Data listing
----------

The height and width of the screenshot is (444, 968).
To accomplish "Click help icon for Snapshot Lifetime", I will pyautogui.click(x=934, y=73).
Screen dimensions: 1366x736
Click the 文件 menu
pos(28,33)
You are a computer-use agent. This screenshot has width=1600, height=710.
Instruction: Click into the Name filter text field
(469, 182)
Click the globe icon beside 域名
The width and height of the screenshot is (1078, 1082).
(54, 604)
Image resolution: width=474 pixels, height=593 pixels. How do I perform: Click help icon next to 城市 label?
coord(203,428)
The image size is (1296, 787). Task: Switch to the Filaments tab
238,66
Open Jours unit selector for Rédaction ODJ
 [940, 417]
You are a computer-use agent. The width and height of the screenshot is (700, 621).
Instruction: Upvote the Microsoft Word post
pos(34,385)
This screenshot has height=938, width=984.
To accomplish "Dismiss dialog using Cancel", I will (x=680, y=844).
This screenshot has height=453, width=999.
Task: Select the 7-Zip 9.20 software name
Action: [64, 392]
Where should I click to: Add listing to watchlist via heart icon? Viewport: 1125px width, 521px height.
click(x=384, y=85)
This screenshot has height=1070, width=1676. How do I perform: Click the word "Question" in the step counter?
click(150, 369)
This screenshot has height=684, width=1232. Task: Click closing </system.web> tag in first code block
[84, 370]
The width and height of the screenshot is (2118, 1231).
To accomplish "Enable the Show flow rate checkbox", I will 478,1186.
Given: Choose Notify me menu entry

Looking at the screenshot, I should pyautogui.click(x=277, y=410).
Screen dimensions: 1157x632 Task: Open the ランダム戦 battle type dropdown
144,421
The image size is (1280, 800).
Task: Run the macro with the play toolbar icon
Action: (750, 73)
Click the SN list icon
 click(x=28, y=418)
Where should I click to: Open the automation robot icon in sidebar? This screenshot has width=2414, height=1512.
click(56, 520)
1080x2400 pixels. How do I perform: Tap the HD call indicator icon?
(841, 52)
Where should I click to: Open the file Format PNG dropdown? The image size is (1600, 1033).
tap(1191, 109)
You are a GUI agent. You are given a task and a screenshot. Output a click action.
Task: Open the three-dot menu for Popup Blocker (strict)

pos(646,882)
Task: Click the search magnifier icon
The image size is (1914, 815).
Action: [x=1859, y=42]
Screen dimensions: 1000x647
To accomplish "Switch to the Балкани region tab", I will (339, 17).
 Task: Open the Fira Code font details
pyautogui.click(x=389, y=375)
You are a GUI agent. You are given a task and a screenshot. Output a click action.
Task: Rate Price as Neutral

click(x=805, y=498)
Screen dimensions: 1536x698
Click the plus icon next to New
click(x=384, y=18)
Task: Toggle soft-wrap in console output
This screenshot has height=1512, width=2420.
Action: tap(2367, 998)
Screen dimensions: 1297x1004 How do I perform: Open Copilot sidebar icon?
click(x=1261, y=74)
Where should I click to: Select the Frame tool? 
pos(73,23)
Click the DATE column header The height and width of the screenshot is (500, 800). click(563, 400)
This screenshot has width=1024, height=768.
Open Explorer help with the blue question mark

----------

INSTRUCTIONS FOR THE TASK
Rewrite the data listing above, replacing every "Screen dimensions" with "Display size" and leaving everything else unchanged.

RESULT BELOW
The height and width of the screenshot is (444, 968).
To accomplish "Click help icon for Snapshot Lifetime", I will pyautogui.click(x=934, y=73).
Display size: 1366x736
Click the 文件 menu
pos(28,33)
You are a computer-use agent. This screenshot has width=1600, height=710.
Instruction: Click into the Name filter text field
(469, 182)
Click the globe icon beside 域名
The width and height of the screenshot is (1078, 1082).
(54, 604)
Image resolution: width=474 pixels, height=593 pixels. How do I perform: Click help icon next to 城市 label?
coord(203,428)
The image size is (1296, 787). Task: Switch to the Filaments tab
238,66
Open Jours unit selector for Rédaction ODJ
 [940, 417]
You are a computer-use agent. The width and height of the screenshot is (700, 621).
Instruction: Upvote the Microsoft Word post
pos(34,385)
This screenshot has height=938, width=984.
To accomplish "Dismiss dialog using Cancel", I will (x=680, y=844).
This screenshot has height=453, width=999.
Task: Select the 7-Zip 9.20 software name
Action: [64, 392]
Where should I click to: Add listing to watchlist via heart icon? Viewport: 1125px width, 521px height.
click(x=384, y=85)
This screenshot has height=1070, width=1676. How do I perform: Click the word "Question" in the step counter?
click(150, 369)
This screenshot has height=684, width=1232. Task: Click closing </system.web> tag in first code block
[84, 370]
The width and height of the screenshot is (2118, 1231).
To accomplish "Enable the Show flow rate checkbox", I will 478,1186.
Given: Choose Notify me menu entry

Looking at the screenshot, I should pyautogui.click(x=277, y=410).
Display size: 1157x632 Task: Open the ランダム戦 battle type dropdown
144,421
The image size is (1280, 800).
Task: Run the macro with the play toolbar icon
Action: (750, 73)
Click the SN list icon
 click(x=28, y=418)
Where should I click to: Open the automation robot icon in sidebar? This screenshot has width=2414, height=1512.
click(56, 520)
1080x2400 pixels. How do I perform: Tap the HD call indicator icon?
(841, 52)
Where should I click to: Open the file Format PNG dropdown? The image size is (1600, 1033).
tap(1191, 109)
You are a GUI agent. You are given a task and a screenshot. Output a click action.
Task: Open the three-dot menu for Popup Blocker (strict)

pos(646,882)
Task: Click the search magnifier icon
The image size is (1914, 815).
Action: [x=1859, y=42]
Display size: 1000x647
To accomplish "Switch to the Балкани region tab", I will (339, 17).
 Task: Open the Fira Code font details
pyautogui.click(x=389, y=375)
You are a GUI agent. You are given a task and a screenshot. Output a click action.
Task: Rate Price as Neutral

click(x=805, y=498)
Display size: 1536x698
Click the plus icon next to New
click(x=384, y=18)
Task: Toggle soft-wrap in console output
This screenshot has height=1512, width=2420.
Action: tap(2367, 998)
Display size: 1297x1004 How do I perform: Open Copilot sidebar icon?
click(x=1261, y=74)
Where should I click to: Select the Frame tool? 
pos(73,23)
Click the DATE column header The height and width of the screenshot is (500, 800). click(563, 400)
This screenshot has width=1024, height=768.
Open Explorer help with the blue question mark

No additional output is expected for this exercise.